Arran and Campbeltown RNLI rescue stricken Yacht
Arran and Campbeltown RNLI crews had to work in tandem to come to the rescue of a stricken yacht that had run aground.
At 10.22am on Wednesday the 2nd of May Arran RNLI’s inshore lifeboat crew had to respond quickly as the pagers sounded to calls of a yacht in distress.
The Arran RNLI crew assembled and launched the inshore lifeboat Rachel Hedderwick to the shore at Kimory to locate and assist the yacht that had run aground in the poor weather conditions. After arriving on scene the Campbeltown RNLI crew recovered the crew of the yacht to their all weather lifeboat Ernest and Mary Shaw while the Arran RNLI crew boarded the stricken yacht to assess it. Despite the poor conditions after being assessed by the Arran RNLI crew the yacht was towed to open water where it was judged seaworthy enough to be towed back to Campbeltown.
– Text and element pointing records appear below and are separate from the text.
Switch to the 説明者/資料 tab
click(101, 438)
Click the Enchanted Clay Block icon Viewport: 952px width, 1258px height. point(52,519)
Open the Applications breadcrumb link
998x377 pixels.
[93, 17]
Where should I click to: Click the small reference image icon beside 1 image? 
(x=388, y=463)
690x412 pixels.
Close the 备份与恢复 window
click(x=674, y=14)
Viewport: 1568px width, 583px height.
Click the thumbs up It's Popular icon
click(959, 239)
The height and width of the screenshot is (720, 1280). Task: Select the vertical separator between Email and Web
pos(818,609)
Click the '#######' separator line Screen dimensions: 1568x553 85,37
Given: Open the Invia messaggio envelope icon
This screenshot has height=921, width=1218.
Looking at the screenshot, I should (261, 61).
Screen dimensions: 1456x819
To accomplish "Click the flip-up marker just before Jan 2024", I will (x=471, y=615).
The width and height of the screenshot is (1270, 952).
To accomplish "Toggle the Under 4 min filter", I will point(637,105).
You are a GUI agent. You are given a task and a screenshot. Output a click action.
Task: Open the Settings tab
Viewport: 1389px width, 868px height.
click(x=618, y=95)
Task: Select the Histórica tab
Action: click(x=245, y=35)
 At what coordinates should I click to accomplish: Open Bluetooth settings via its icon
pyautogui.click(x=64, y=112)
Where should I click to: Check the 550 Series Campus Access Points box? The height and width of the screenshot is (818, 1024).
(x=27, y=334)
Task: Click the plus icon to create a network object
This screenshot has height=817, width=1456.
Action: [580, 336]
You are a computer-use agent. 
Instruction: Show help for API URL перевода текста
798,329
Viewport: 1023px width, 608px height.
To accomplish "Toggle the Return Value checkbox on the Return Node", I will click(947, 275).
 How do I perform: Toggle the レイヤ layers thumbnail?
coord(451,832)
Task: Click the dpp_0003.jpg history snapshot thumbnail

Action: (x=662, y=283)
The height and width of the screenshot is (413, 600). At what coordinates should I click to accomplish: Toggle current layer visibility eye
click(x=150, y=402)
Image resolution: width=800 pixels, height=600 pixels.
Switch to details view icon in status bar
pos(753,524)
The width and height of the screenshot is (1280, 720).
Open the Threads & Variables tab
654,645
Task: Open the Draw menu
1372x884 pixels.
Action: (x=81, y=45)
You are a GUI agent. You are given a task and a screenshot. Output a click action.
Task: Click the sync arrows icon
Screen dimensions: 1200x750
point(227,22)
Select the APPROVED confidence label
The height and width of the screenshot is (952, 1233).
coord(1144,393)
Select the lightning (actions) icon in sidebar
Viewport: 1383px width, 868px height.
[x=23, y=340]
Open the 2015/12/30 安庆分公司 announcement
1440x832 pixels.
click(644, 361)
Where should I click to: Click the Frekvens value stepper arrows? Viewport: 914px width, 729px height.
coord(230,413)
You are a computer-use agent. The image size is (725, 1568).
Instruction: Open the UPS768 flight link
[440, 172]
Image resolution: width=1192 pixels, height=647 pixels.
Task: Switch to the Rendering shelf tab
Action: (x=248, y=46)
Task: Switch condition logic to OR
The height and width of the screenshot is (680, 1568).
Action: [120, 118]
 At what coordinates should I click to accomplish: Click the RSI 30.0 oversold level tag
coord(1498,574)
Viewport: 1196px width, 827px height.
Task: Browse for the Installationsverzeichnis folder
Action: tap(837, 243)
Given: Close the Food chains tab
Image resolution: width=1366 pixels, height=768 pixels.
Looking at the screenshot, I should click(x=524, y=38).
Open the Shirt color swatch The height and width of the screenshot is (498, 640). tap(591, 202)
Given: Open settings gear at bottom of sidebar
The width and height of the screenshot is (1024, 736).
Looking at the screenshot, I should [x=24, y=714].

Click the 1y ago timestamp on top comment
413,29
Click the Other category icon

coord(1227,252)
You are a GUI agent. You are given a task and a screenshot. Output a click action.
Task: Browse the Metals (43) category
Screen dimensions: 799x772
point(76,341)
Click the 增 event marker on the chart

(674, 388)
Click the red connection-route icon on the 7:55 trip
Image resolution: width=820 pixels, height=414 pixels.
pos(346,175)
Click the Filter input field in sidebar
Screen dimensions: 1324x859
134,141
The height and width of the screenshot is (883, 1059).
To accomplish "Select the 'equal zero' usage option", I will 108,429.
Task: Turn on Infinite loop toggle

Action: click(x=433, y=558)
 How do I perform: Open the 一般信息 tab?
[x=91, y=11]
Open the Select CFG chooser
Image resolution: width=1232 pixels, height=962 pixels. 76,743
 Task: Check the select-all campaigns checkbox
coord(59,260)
Arran RNLI helm Tim Crockett said “We’re always happy when a callout ends well and having the opportunity to work with our colleagues at Campbeltown makes this callout particularly memorable.”
Key facts about the RNLI
The RNLI charity saves lives at sea. Its volunteers provide a 24-hour search and rescue service around the United Kingdom and Republic of Ireland coasts. The RNLI operates over 238 lifeboat stations in the UK and Ireland and, in a normal year, more than 240 lifeguard units on beaches around the UK and Channel Islands. The RNLI is independent of Coastguard and government and depends on voluntary donations and legacies to maintain its rescue service. Since the RNLI was founded in 1824, its lifeboat crews and lifeguards have saved over 142,700 lives.